Coquery Nicolas, Serduc Raphael, Rémy Chantal, Barbier Emmanuel Luc, Lemasson Benjamin
Université Grenoble Alpes, Grenoble Institut des Neurosciences (GIN), Grenoble, France.
Inserm, U1216, Grenoble, France.
NMR Biomed. 2018 Aug;31(8):e3933. doi: 10.1002/nbm.3933. Epub 2018 Jun 4.
For glioblastoma (GBM), current therapeutic approaches focus on the combination of several therapies, each of them individually approved for GBM or other tumor types. Many efforts are made to decipher the best sequence of treatments that would ultimately promote the most efficient tumor response. There is therefore a strong interest in developing new clinical in vivo imaging procedures that can rapidly detect treatment efficacy and allow individual modulation of the treatment. In this preclinical study, we propose to evaluate tumor tissue changes under combined therapies, tumor vascular normalization under antiangiogenic treatment followed by radiotherapy, using a voxel-based clustering approach. This approach was applied to a rat model of glioma (F98). Six MRI parameters were mapped: apparent diffusion coefficient, vessel wall permeability, cerebral blood volume fraction, cerebral blood flow, tissue oxygen saturation and vessel size index. We compared the classical region of interest (ROI)-based analysis with a cluster-based analysis. Five clusters, defined by their MRI features, were sufficient to characterize tumor progression and tumor changes during treatments. These results suggest that the cluster-based analysis was as efficient as the ROI-based analysis to assess tumor physiological changes during treatment, but also gave additional information regarding the voxels impacted by treatments and their localization within the tumor. Overall, cluster-based analysis appears to be a powerful tool for subtle monitoring of tumor changes during combined therapies.

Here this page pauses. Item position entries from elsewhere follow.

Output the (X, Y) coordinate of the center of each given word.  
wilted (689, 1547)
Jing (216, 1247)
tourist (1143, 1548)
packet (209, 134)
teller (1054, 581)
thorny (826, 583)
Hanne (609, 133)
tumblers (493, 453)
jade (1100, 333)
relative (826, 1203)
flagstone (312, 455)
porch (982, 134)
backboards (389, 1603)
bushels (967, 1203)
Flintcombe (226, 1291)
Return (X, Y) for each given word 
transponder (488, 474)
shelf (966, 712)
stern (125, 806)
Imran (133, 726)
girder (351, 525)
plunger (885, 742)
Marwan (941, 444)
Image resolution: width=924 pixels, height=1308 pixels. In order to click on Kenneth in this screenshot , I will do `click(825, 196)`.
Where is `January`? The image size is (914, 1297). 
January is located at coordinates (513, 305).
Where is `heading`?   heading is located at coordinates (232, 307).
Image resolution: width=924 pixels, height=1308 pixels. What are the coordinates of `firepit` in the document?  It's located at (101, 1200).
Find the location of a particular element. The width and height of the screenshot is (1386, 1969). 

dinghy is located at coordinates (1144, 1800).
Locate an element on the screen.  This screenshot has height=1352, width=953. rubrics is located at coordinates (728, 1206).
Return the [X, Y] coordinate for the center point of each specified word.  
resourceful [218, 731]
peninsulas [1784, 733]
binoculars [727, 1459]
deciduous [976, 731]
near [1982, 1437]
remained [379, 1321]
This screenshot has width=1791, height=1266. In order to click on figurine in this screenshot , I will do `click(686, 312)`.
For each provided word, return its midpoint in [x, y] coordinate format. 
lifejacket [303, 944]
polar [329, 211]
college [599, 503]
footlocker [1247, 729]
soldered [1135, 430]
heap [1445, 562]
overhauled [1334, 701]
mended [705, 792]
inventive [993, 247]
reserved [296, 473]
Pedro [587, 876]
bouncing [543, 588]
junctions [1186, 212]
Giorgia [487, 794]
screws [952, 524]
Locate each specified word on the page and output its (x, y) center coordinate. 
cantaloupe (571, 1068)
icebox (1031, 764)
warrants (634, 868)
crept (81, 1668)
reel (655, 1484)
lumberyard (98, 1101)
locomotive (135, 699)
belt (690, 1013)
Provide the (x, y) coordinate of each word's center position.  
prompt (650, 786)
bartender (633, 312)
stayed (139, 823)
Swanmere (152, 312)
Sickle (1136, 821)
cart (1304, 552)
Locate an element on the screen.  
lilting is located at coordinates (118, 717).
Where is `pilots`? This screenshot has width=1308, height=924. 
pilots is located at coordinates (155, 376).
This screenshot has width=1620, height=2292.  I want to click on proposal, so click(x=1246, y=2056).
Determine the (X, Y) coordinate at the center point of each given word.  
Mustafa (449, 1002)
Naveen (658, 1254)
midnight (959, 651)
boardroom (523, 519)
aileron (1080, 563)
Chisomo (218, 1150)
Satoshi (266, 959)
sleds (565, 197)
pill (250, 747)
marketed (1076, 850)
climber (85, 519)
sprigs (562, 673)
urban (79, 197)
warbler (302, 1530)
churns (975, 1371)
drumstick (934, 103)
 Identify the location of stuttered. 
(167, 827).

对于胶质母细胞瘤(GBM),目前的治疗方法侧重于多种疗法的联合,其中每种疗法都已分别获批用于GBM或其他肿瘤类型。人们进行了许多努力来解读最终能促进最有效肿瘤反应的最佳治疗顺序。因此,开发新的临床体内成像程序具有浓厚兴趣,这些程序能够快速检测治疗效果并允许对治疗进行个体化调整。在这项临床前研究中,我们建议使用基于体素的聚类方法,评估联合治疗下的肿瘤组织变化、抗血管生成治疗后放疗下的肿瘤血管正常化情况。该方法应用于胶质瘤大鼠模型(F98)。绘制了六个MRI参数图:表观扩散系数、血管壁通透性、脑血容量分数、脑血流量、组织氧饱和度和血管大小指数。我们将经典的基于感兴趣区域(ROI)的分析与基于聚类的分析进行了比较。由其MRI特征定义的五个聚类足以表征治疗期间的肿瘤进展和肿瘤变化。这些结果表明,基于聚类的分析在评估治疗期间肿瘤生理变化方面与基于ROI的分析一样有效,而且还提供了有关受治疗影响的体素及其在肿瘤内定位的额外信息。总体而言,基于聚类的分析似乎是在联合治疗期间精细监测肿瘤变化的有力工具。